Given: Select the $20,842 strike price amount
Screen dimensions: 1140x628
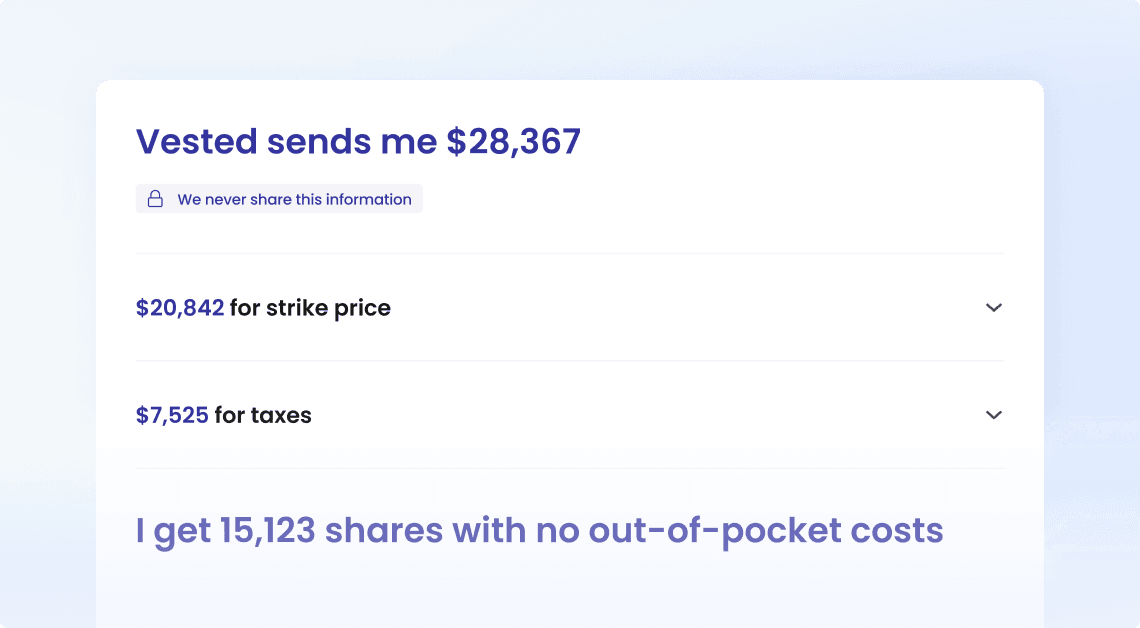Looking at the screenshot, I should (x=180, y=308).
---
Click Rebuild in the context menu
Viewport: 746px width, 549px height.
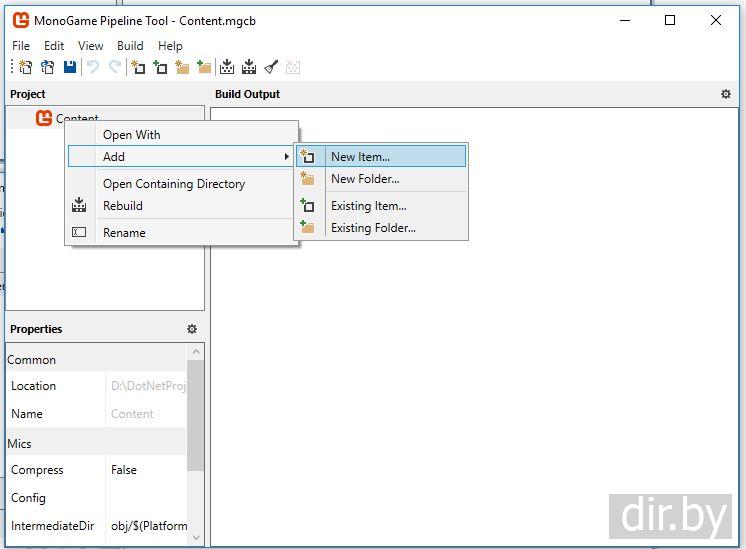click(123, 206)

- Problem -
Format the records from the line containing "Given: Select the $20,842 strike price amount" up to and including the line containing "Looking at the" as a numbered list, skipping any blank lines. Leave the pictures out of your answer.

- Correct result -
1. Given: Select the $20,842 strike price amount
2. Screen dimensions: 1140x628
3. Looking at the screenshot, I should (x=180, y=308).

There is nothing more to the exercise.